A un premier niveau de compréhension, la conscience est l’état dans lequel je suis lorsque mon esprit est libre de pensées, lorsque ma compréhension du monde ne se base plus sur l’analyse mais sur la perception, lorsque mes actions ne sont plus des réactions, lorsque je peux me libérer de mes réflexes et conditionnements sociaux, familiaux, voire culturels. C’est la raison pour laquelle nombre de voies, dont le Tantra, proposent la méditation comme outil mais aussi comme fin en soi. La méditation est une distraction de l’égo, au sens étymologique du terme. Lorsque ma pensée suit ma respiration je ne suis plus l’esclave de mon mental ni de mes conditionnements. Je deviens libre de mon choix. C’est ce que les thérapeutes appellent être soi même.

A un niveau de ressenti plus intuitif, la conscience est l’état dans lequel on est lorsque l’idée de séparation disparaît, lorsque l’illusion de la dualité fait place à la perception de la non dualité, de l’absence de forme. A l’origine de l’univers est l’état de conscience non encore manifesté, unique et absolu qui précède l’expansion. C’est comme un noyau. C’est au delà de Dieu. C’est la puissance sans l’action, c’est une énergie potentielle. C’est une conscience sans conscience car non manifestée. C’est un tout. Ce tout va partir en expansion, en division, dans le but de prendre conscience de lui même. C’est la raison de l’expansion de l’univers. L’univers seul, en tant que tout ne peut-être conscient de lui même, alors peut-être pour y parvenir, crée-t-il la dualité et la séparation.
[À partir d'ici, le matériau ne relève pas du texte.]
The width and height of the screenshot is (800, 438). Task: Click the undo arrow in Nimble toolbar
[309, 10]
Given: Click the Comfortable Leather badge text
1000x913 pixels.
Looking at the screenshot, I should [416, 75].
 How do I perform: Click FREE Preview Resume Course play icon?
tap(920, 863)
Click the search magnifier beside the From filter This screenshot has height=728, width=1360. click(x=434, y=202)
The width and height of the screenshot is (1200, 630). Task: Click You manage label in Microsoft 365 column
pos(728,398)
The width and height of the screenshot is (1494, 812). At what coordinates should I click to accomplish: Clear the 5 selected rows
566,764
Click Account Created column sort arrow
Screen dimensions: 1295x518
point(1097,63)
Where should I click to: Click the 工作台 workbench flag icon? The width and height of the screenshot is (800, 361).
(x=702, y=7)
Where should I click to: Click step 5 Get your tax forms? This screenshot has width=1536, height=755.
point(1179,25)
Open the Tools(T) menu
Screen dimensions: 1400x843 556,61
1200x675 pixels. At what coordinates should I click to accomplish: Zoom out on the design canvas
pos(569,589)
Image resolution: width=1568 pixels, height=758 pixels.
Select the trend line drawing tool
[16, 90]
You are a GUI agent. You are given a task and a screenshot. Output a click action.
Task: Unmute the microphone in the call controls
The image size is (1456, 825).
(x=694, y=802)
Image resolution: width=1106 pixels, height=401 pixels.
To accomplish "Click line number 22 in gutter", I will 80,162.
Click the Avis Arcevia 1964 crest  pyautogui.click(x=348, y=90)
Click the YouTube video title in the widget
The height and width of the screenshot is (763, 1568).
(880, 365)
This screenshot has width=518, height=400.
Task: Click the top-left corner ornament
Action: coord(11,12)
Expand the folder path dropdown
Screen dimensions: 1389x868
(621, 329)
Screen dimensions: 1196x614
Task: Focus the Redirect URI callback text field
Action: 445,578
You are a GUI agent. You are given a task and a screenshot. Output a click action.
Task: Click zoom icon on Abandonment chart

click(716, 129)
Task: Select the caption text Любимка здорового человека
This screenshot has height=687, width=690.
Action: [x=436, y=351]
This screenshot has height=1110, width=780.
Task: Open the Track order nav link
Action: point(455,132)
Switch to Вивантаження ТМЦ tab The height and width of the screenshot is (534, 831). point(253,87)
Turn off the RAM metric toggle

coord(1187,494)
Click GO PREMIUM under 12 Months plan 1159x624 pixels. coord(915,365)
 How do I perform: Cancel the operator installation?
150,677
Ainsi, nous sommes le résultat de la séparation du tout, chaque atome est un élément du tout et chaque élément du tout n’a pas nécessairement conscience de son appartenance au tout. Ou bien il en a même une conscience très faible. Et pourtant, c’est lorsque chaque élément du tout aura repris conscience de l’unicité, de la non dualité, de la non séparation, que le tout retrouvera son unité véritable. On pourrait dire ainsi que le développement de la conscience n’est autre que le développement du savoir, que l’on n’est qu’un avec tout ce qui nous entoure. Que l’on n’est rien d’autre qu’un élément constituant le tout. Et dès lors qu’on n’est qu’un avec ce qui nous entoure, pourquoi craindre ce qui nous entoure ? Pourquoi juger ce qui nous entoure ? Si le monde est non-duel, il est sans jugement ni peur possible, puisque la séparation n’existe pas. Comment en effet avoir peur de ce qui est soi ? La mort est autant illusion que la vie. La beauté autant que la laideur, la pauvreté autant que la richesse. Rien n’est bon, rien n’est mauvais, tout est leçon et possibilité de grandir. Notre démarche de développement personnel, notre existence tout simplement, n’est qu’une facette de ce grand mouvement universel  vers le retour à la conscience de l’unicité par chacun des éléments issus de la division puis de l’expansion.

Comment atteindre l’état de conscience ?

Il n’y a pas de voie, il y a la vie qui est une recherche personnelle permanente. Il n’y a pas de vérité. Chacun suit sa route, à son rythme qui est le mouvement naturel du développement vers la conscience. Que vient faire le Tantra dans tout ça et à quoi sert-il si ce grand dessein est la réalité. On peut dire que le Tantra est un accélérateur de vie. Un accélérateur de vie qui ne cherche à convaincre personne de son bien fondé. Seuls ceux qui le souhaitent prennent ce chemin. Aucune forme de Tantra, à ma connaissance, n’est prosélyte. En proposant des pratiques, le Tantra confronte celui qui recherche, à des concentrés de situation de vie. Pour soutenir le Tantrika dans son chemin vers la conscience, la méthode accélère son processus de confrontation à l’existence, approfondit sa connaissance de soi et accélère ainsi le développement de sa conscience. L’accélération est puissante et exponentielle. C’est pour cela que certains appellent le Tantra « the bullet path » (la voie de la balle).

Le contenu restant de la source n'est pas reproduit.